Please retype every entry as written, and keep the pictures out.

***** Records provided *****

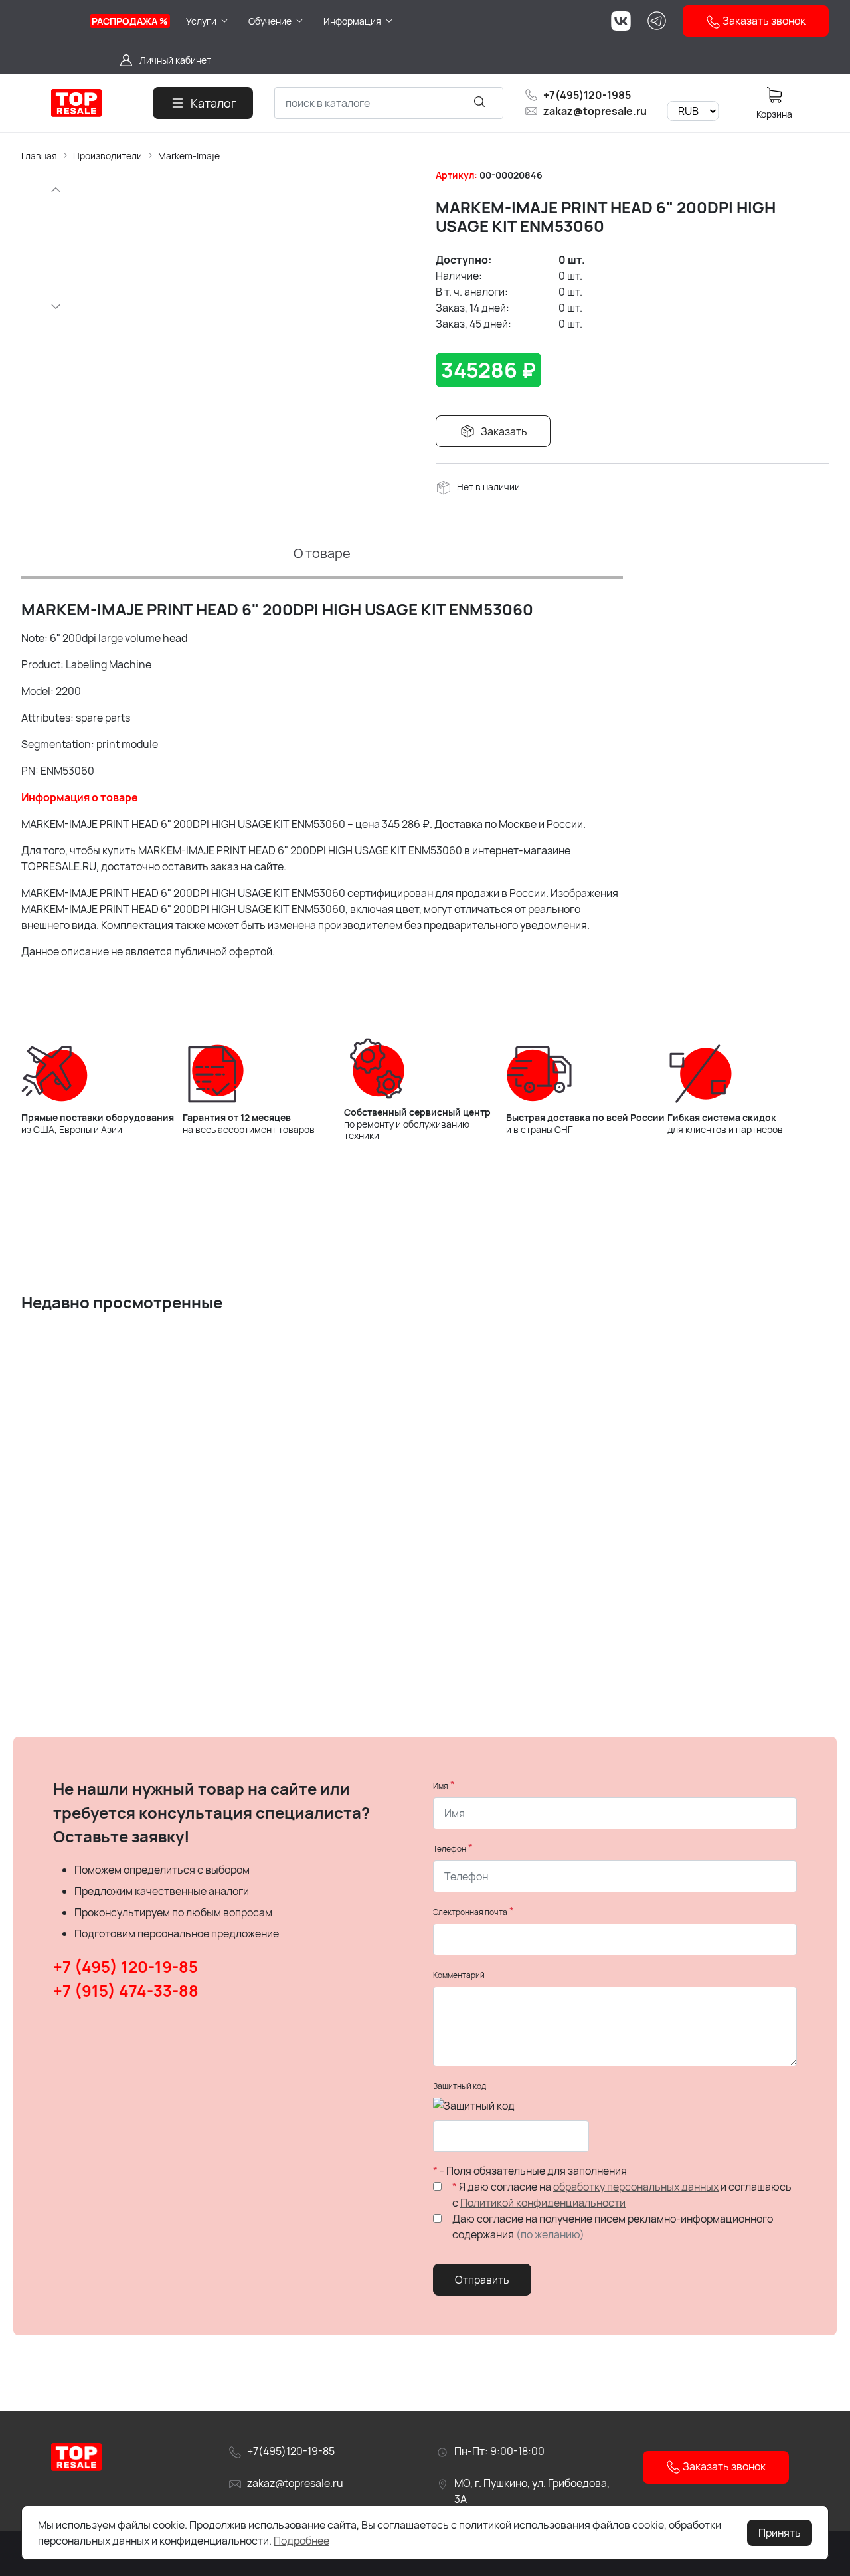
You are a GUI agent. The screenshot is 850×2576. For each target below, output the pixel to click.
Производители (107, 155)
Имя (440, 1785)
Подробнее (301, 2540)
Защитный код (459, 2086)
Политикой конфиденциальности (543, 2202)
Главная (39, 155)
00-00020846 (511, 175)
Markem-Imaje (189, 155)
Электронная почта (470, 1912)
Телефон (449, 1848)
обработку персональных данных (636, 2186)
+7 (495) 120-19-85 (125, 1966)
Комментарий (459, 1975)
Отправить (482, 2279)
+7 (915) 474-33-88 (126, 1990)
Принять (779, 2533)
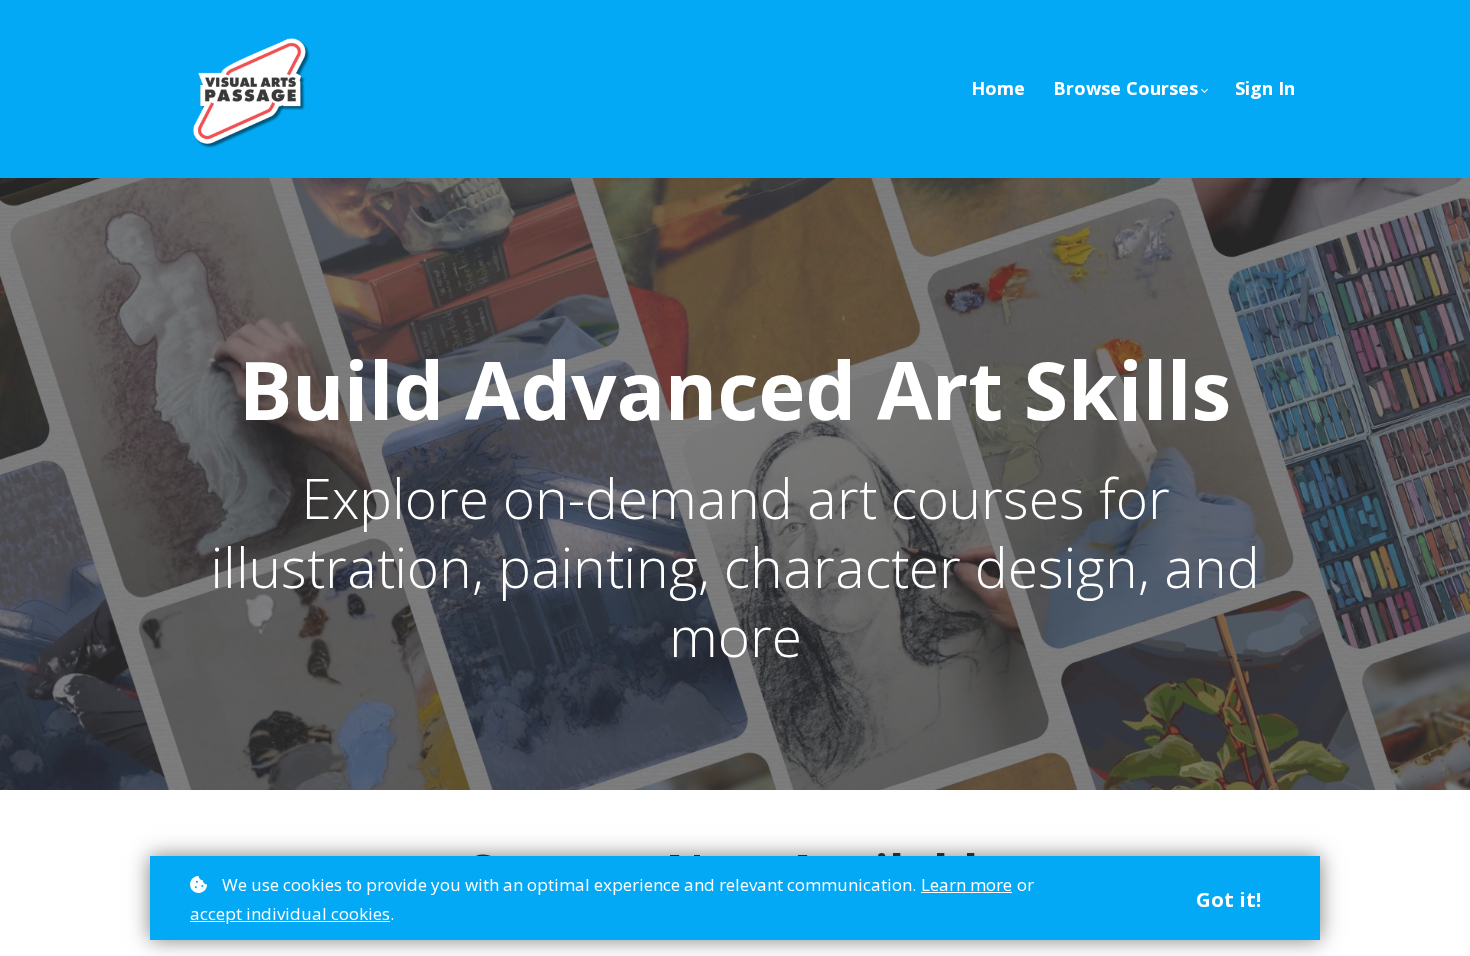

*****

Written response:
You are a GUI agent. The screenshot is 850×2576. For each target below, output the pixel to click.
Производители (107, 155)
Имя (440, 1785)
Подробнее (301, 2540)
Защитный код (459, 2086)
Политикой конфиденциальности (543, 2202)
Главная (39, 155)
00-00020846 (511, 175)
Markem-Imaje (189, 155)
Электронная почта (470, 1912)
Телефон (449, 1848)
обработку персональных данных (636, 2186)
+7 (495) 120-19-85 (125, 1966)
Комментарий (459, 1975)
Отправить (482, 2279)
+7 (915) 474-33-88 (126, 1990)
Принять (779, 2533)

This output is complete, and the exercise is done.